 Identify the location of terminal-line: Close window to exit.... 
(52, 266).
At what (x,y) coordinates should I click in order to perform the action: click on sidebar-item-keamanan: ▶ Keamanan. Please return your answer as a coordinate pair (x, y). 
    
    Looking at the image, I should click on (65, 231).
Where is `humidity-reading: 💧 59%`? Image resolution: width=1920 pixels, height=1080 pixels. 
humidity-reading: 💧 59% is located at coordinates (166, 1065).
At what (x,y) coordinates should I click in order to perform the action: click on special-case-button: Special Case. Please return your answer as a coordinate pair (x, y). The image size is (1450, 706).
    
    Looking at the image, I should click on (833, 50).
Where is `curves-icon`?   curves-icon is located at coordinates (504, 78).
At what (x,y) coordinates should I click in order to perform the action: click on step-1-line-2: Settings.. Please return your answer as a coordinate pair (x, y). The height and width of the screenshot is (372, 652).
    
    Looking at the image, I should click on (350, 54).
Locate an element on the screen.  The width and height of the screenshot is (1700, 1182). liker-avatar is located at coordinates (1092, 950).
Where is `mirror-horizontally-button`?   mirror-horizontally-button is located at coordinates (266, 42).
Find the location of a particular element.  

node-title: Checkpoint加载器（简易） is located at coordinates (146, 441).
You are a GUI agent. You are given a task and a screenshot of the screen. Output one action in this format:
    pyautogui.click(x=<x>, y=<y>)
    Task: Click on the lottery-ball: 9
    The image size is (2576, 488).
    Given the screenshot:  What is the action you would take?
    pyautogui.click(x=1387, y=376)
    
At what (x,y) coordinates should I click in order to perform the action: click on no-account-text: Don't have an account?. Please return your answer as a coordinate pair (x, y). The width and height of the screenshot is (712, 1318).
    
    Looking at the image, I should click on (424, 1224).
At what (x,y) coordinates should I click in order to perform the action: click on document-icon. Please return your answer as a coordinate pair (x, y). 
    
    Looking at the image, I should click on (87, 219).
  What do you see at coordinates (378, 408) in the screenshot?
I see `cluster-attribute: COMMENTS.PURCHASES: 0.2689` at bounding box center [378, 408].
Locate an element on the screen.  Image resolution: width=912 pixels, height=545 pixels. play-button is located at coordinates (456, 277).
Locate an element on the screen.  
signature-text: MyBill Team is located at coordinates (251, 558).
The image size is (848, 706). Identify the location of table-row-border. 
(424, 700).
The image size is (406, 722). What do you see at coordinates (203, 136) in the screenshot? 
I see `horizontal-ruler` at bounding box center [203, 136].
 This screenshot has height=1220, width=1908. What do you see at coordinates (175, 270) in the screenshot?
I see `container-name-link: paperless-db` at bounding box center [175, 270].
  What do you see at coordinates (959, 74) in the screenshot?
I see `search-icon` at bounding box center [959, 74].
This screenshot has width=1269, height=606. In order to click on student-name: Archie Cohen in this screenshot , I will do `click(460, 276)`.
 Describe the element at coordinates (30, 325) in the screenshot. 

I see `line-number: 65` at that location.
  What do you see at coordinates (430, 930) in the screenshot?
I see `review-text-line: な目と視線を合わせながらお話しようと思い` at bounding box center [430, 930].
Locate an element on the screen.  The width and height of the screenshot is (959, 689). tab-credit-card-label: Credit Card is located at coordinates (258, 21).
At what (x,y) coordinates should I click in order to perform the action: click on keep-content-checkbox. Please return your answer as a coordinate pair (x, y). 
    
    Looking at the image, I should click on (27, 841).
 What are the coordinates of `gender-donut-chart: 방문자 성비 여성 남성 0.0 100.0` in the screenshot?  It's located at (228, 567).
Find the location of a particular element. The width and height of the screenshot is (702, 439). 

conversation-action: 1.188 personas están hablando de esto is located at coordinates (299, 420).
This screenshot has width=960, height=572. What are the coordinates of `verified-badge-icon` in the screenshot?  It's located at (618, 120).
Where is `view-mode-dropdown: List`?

■ ■ ■

WHAT YOU WILL DO: Quote the data word for word, starting at the line that contains "This screenshot has width=960, height=572." and continuing through the end of the data.

REPLY TO THE EXERCISE:
This screenshot has width=960, height=572. What are the coordinates of `verified-badge-icon` in the screenshot?  It's located at (618, 120).
Where is `view-mode-dropdown: List`?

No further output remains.